Poster 47: Ligand Based Virtual Screening using Ensemble Classification for the Identification of Anti-Tubercular MoleculesNisha Chandran1, Anurag Passi1, Abhilash Gangadharan2, OSDD Consortium1
2CSIR-Institute of Genomics and Integrative Biology
|Tuberculosis still persists as one of the deadliest diseases claiming nearly 1.3 million lives per year. The abundance of data being generated can be utilized in data-mining approaches targeted specifically for biological computational analysis. Cheminformatics and Pharmaceutical research have now started integrating these approaches into their drug discovery pipeline. These studies now complement the structure based virtual screening approaches.|
The work described here uses R the open source statistical package.
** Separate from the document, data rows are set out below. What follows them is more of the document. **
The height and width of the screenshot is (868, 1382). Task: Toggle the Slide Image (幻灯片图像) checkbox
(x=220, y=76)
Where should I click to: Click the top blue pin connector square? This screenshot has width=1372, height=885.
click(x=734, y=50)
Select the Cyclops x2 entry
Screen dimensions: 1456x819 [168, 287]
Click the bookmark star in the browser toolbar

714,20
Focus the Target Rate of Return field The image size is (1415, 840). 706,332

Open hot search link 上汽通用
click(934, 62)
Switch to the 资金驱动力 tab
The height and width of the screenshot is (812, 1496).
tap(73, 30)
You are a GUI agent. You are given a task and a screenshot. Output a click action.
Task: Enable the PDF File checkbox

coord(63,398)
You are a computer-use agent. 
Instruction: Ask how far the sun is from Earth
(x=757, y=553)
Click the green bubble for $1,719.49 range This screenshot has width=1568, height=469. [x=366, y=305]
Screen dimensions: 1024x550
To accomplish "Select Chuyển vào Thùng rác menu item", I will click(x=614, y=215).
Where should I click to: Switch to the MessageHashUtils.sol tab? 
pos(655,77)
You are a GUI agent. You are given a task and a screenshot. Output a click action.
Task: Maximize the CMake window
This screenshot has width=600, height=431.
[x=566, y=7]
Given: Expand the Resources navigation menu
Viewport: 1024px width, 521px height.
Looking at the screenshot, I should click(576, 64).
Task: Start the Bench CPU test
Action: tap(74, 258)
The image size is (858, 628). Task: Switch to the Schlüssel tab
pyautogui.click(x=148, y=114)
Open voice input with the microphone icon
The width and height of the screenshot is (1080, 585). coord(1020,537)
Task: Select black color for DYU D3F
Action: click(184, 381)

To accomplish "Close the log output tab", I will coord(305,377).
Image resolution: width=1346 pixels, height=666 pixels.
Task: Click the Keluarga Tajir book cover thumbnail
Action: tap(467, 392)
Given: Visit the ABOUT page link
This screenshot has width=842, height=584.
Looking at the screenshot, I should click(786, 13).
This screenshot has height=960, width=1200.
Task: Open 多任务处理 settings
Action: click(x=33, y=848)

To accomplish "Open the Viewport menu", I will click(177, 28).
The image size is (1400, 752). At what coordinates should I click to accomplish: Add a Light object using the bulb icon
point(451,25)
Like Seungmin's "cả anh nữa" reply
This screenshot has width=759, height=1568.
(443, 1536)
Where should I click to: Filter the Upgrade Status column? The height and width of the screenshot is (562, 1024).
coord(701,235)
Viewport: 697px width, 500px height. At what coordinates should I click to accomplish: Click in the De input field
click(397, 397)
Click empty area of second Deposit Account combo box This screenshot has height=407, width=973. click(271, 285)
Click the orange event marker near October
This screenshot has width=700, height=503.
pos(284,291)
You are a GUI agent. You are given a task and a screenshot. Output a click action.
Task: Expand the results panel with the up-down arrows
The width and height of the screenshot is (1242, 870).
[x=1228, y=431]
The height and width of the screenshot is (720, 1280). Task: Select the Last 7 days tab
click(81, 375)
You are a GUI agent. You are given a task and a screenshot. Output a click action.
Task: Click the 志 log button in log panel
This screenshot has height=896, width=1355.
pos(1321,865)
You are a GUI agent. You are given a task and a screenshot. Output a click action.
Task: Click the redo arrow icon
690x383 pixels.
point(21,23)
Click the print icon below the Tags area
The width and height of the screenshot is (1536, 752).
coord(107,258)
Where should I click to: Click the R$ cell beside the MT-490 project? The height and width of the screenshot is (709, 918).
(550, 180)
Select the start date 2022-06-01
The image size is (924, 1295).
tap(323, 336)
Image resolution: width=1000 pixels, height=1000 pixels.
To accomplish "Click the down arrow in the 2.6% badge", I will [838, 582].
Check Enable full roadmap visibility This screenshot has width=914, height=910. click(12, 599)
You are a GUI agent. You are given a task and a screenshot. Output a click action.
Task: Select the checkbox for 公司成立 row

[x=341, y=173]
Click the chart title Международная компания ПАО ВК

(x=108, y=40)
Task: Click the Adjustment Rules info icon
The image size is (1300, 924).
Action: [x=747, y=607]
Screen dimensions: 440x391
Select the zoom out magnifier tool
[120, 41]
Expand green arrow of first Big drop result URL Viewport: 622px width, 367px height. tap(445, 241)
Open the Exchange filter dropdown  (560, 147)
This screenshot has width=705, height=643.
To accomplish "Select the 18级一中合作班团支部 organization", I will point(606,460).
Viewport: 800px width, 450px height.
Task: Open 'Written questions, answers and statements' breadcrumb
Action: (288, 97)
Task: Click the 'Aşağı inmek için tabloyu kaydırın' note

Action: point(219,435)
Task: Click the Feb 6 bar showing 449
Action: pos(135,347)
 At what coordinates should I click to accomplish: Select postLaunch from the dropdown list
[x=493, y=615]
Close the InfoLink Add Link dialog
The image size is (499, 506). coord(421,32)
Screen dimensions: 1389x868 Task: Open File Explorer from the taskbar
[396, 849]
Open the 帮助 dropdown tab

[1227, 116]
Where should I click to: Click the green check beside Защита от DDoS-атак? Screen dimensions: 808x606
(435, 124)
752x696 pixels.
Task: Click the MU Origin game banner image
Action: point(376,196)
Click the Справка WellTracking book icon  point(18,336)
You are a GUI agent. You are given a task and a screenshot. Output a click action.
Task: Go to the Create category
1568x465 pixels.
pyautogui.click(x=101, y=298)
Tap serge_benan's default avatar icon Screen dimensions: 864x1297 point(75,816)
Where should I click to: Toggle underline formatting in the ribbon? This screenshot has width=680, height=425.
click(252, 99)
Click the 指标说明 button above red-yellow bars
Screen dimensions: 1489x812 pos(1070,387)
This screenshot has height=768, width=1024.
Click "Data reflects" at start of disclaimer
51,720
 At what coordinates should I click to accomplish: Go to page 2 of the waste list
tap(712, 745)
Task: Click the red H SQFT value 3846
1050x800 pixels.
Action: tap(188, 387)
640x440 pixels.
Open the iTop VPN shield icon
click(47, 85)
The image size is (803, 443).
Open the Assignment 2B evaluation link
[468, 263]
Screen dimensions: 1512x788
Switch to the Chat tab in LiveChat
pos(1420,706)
CARET (Classification and Regression Training) package was further used for building the predictive models. The data sets were obtained from the bioassay confirmatory screens of the H37Rv strains of Mycobacterium tuberculosis performed by the Southern Research Institute, and available with Pubchem. CARET provides for building more than 85 classification and regression models. From these available models we divided our model building exercise into the following five broad families of classification:
1) Kernel Based Approaches
2) Decision Trees
3) Neural Networks
4) Bayesian Classification
5) Instance Based Learning
For building the training set descriptors were calculated using the freely available java library of CDK. Ten fold cross validation was performed for estimation of the performance of each model. The data was pre-processed and feature selection estimates were performed to ensure the robustness of the training set. Using this training set predictive models were built, whose accuracy could be measure by a test set. A small molecule set consisting of thirty thousand molecules were used as the test set. This set was then further analysed using the training set models.
Once the overall accuracy values were obtained for each classifier a weighted algorithm was applied so as to improve the accuracy of the ensemble of classifiers for each predictive model built. The top ranking molecules were picked for further screening.